Location: Cropping Systems and Water Quality Research
Title: Regional and seasonal differences in nitrate-N (NO3-N) load in U.S. agroecosystems instrumented with water quality conservation practicesAuthor
Abendroth, Lori | |
HELMERS, MATTHEW - Iowa State University | |
REINHART, BENJAMIN - Purdue University | |
CHIGHLADZE, GIORGI - Iowa State University | |
PEASE, LINDSAY - University Of Minnesota | |
BOWLING, LAURA - Purdue University | |
YOUSSEF, MOHAMED - North Carolina State University | |
GHANE, EHSAN - Michigan State University | |
AHIABLAME, LAURENT - University Of California | |
BROWN, LARRY - The Ohio State University |
Submitted to: American Geophysical Union Meeting Abstract
Publication Type: Abstract Only Publication Acceptance Date: 8/3/2022 Publication Date: 12/12/2022 Citation: Abendroth, L.J., Helmers, M., Reinhart, B., Chighladze, G., Pease, L., Bowling, L., Youssef, M., Ghane, E., Ahiablame, L., Brown, L. 2022. Regional and seasonal differences in nitrate-N (NO3-N) load in U.S. agroecosystems instrumented with water quality conservation practices [abstract]. American Geophysical Union Fall Meeting, December 12-16, 2022, Chicago, Illinois.

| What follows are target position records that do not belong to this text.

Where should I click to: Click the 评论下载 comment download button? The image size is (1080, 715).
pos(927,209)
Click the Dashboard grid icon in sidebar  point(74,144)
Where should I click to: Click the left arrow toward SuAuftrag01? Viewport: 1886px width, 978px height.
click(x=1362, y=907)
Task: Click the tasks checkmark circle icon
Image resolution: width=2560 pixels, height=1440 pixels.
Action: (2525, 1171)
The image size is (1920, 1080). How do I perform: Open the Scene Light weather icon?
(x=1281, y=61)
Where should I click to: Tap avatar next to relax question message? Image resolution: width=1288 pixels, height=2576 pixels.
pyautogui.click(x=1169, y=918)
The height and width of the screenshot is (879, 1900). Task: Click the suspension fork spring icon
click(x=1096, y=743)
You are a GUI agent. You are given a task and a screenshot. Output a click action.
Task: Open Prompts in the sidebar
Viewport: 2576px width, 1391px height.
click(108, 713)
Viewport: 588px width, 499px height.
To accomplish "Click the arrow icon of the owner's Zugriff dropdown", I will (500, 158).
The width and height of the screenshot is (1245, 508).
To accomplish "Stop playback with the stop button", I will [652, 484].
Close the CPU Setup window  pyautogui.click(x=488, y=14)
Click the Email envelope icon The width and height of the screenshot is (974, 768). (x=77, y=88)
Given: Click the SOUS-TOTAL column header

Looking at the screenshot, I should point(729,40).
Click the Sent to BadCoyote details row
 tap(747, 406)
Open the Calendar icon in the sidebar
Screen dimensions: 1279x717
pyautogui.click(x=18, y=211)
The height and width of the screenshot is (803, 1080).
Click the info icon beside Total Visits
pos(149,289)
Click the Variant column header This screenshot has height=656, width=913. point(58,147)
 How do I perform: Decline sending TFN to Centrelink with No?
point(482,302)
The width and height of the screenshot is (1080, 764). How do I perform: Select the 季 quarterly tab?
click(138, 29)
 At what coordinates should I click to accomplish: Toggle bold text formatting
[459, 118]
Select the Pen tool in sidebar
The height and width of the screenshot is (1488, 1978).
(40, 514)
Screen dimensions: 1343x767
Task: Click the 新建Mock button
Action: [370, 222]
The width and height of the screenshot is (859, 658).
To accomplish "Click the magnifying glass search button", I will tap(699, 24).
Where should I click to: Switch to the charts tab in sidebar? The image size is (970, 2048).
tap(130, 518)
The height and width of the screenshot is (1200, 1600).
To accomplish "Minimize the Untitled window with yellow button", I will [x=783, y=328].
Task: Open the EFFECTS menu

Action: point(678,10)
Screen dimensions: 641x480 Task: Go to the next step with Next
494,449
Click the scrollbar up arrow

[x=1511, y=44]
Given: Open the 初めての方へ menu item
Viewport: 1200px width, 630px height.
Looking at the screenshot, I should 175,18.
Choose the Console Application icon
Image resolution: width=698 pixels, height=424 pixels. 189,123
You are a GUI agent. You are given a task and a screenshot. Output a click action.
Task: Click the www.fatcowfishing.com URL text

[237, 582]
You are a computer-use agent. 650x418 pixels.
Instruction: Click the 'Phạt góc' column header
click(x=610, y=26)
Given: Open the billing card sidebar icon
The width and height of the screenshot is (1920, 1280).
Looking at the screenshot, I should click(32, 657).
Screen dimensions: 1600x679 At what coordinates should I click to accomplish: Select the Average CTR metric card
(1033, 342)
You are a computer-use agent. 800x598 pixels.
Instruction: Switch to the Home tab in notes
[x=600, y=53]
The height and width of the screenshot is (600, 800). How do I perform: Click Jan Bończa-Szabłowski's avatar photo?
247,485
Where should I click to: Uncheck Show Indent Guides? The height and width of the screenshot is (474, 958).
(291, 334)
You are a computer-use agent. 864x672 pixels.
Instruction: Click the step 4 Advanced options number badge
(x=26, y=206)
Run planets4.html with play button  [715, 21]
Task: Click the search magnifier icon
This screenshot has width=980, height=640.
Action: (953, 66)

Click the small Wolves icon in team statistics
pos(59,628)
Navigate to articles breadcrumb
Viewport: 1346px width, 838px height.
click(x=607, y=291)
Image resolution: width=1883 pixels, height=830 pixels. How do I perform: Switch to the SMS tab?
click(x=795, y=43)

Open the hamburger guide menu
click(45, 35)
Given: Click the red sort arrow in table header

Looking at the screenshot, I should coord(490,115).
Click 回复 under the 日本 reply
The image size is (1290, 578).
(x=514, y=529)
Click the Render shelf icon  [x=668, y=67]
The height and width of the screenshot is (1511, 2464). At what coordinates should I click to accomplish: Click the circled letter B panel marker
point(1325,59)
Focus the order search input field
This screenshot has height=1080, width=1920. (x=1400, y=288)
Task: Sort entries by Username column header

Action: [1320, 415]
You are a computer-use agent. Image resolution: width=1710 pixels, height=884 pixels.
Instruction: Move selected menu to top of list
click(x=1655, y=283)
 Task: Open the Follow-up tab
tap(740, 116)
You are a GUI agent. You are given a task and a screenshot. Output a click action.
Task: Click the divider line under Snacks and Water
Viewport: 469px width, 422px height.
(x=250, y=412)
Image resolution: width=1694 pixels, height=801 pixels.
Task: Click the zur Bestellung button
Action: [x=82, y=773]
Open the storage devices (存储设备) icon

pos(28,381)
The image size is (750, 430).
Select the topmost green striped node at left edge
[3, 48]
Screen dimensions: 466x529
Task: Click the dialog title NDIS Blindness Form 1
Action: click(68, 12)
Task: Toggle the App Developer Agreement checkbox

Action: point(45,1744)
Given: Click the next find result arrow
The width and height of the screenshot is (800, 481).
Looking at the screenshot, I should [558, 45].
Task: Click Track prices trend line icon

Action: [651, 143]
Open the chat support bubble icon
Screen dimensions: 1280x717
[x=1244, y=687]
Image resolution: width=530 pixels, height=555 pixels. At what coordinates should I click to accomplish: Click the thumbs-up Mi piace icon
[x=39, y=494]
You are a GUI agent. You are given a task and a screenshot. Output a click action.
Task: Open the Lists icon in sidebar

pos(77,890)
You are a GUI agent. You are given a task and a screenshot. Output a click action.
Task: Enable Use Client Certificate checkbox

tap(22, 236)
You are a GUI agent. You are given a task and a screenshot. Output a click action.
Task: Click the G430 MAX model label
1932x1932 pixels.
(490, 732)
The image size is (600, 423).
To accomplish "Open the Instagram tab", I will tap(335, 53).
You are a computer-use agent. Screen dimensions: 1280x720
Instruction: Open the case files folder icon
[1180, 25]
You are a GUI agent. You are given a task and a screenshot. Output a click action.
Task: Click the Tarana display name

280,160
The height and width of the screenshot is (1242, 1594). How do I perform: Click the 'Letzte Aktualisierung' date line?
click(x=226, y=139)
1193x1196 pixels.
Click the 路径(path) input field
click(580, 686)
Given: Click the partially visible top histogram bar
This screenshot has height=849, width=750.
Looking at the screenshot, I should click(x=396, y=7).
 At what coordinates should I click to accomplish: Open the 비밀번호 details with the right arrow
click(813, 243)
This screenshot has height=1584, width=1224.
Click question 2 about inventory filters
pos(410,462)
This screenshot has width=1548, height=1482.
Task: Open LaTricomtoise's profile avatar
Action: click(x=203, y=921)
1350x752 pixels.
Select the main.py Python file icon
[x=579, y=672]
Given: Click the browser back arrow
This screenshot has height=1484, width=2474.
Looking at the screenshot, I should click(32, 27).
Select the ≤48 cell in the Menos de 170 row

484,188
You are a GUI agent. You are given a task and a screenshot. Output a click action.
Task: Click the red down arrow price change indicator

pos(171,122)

Interpretive Summary: Technical Abstract: This presentation examines water quality research conducted in thirteen (13) agricultural experiments across six (6) states in the U.S. Midwest and North Carolina, USA. These regions have significant acreage with subsurface artificial drainage installed 0.6 to 1.0 m below the soil surface. This infrastructure reduces time periods of waterlogged or overly saturated soils for optimum crop productivity. A conservation practice explored for these drained fields is termed controlled drainage; the outflow is altered from freely flowing to controlled at particular times, either manually by the farmer or through automated systems. By managing the water outflow, it is possible to retain more water in the field for potential future periods of low rainfall and also reduce downstream nitrate-N (NO3-N) load. Nitrate load is a product of drain flow and nitrate-N concentration. Here, we present the complexity in managing drained fields for water quality benefits across a region varying substantially in timing of precipitation and freeze-thaw. Experiments located in more northern and western regions had a greater percentage of annual drain flow occurring in spring months. The controlled drainage practice was effective in reducing nitrate-N load due to reductions in water outflow; however, the nitrate-N concentration was not reduced. The timing of the greatest nitrate-N load reductions varied, shifting from winter to spring as one moved north and west in the study area. These regional and seasonal differences have implications for reducing nitrate-N load due to field operability considerations and constraints. Data for this analysis are published at the USDA National Ag Library as part of the Transforming Drainage project (https://doi.org/10.15482/USDA.ADC/1521092). |